▸ **Goal of the exercise**: Copy out each of the following entries word for word, leaving nothing out.

◆ ◆ ◆ ◆

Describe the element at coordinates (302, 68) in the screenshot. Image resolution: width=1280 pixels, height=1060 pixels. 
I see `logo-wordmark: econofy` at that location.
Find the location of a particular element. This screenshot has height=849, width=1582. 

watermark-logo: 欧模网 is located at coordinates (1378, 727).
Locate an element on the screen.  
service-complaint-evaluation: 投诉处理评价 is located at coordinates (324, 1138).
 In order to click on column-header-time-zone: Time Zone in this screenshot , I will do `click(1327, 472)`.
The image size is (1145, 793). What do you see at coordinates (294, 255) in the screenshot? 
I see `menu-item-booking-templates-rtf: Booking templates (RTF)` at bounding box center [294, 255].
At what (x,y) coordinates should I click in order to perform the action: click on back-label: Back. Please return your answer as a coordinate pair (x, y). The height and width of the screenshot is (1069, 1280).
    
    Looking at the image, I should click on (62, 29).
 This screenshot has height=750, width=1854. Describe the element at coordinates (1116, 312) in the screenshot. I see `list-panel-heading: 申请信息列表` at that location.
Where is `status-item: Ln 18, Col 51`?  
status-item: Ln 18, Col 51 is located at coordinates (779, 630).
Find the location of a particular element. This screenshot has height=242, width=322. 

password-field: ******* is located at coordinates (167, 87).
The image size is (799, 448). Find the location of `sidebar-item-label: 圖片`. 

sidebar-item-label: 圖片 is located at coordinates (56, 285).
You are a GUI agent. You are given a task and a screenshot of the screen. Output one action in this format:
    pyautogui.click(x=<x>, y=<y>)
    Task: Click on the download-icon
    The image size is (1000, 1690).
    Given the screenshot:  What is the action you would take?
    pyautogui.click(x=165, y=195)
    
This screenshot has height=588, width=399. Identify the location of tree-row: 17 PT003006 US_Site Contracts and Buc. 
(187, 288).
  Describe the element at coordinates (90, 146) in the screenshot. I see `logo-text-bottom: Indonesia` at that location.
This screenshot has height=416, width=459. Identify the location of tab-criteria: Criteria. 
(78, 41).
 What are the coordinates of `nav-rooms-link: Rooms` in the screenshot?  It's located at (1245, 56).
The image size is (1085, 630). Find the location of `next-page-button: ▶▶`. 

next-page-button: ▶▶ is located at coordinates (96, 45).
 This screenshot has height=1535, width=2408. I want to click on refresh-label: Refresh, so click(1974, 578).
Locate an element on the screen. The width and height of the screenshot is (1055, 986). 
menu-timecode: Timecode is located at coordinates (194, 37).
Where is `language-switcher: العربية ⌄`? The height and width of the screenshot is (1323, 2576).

◆ ◆ ◆ ◆

▸ **Solution for this exercise**:
Describe the element at coordinates (302, 68) in the screenshot. Image resolution: width=1280 pixels, height=1060 pixels. 
I see `logo-wordmark: econofy` at that location.
Find the location of a particular element. This screenshot has height=849, width=1582. 

watermark-logo: 欧模网 is located at coordinates (1378, 727).
Locate an element on the screen.  
service-complaint-evaluation: 投诉处理评价 is located at coordinates (324, 1138).
 In order to click on column-header-time-zone: Time Zone in this screenshot , I will do `click(1327, 472)`.
The image size is (1145, 793). What do you see at coordinates (294, 255) in the screenshot? 
I see `menu-item-booking-templates-rtf: Booking templates (RTF)` at bounding box center [294, 255].
At what (x,y) coordinates should I click in order to perform the action: click on back-label: Back. Please return your answer as a coordinate pair (x, y). The height and width of the screenshot is (1069, 1280).
    
    Looking at the image, I should click on (62, 29).
 This screenshot has height=750, width=1854. Describe the element at coordinates (1116, 312) in the screenshot. I see `list-panel-heading: 申请信息列表` at that location.
Where is `status-item: Ln 18, Col 51`?  
status-item: Ln 18, Col 51 is located at coordinates (779, 630).
Find the location of a particular element. This screenshot has height=242, width=322. 

password-field: ******* is located at coordinates (167, 87).
The image size is (799, 448). Find the location of `sidebar-item-label: 圖片`. 

sidebar-item-label: 圖片 is located at coordinates (56, 285).
You are a GUI agent. You are given a task and a screenshot of the screen. Output one action in this format:
    pyautogui.click(x=<x>, y=<y>)
    Task: Click on the download-icon
    The image size is (1000, 1690).
    Given the screenshot:  What is the action you would take?
    pyautogui.click(x=165, y=195)
    
This screenshot has height=588, width=399. Identify the location of tree-row: 17 PT003006 US_Site Contracts and Buc. 
(187, 288).
  Describe the element at coordinates (90, 146) in the screenshot. I see `logo-text-bottom: Indonesia` at that location.
This screenshot has height=416, width=459. Identify the location of tab-criteria: Criteria. 
(78, 41).
 What are the coordinates of `nav-rooms-link: Rooms` in the screenshot?  It's located at (1245, 56).
The image size is (1085, 630). Find the location of `next-page-button: ▶▶`. 

next-page-button: ▶▶ is located at coordinates (96, 45).
 This screenshot has height=1535, width=2408. I want to click on refresh-label: Refresh, so click(1974, 578).
Locate an element on the screen. The width and height of the screenshot is (1055, 986). 
menu-timecode: Timecode is located at coordinates (194, 37).
Where is `language-switcher: العربية ⌄`? The height and width of the screenshot is (1323, 2576).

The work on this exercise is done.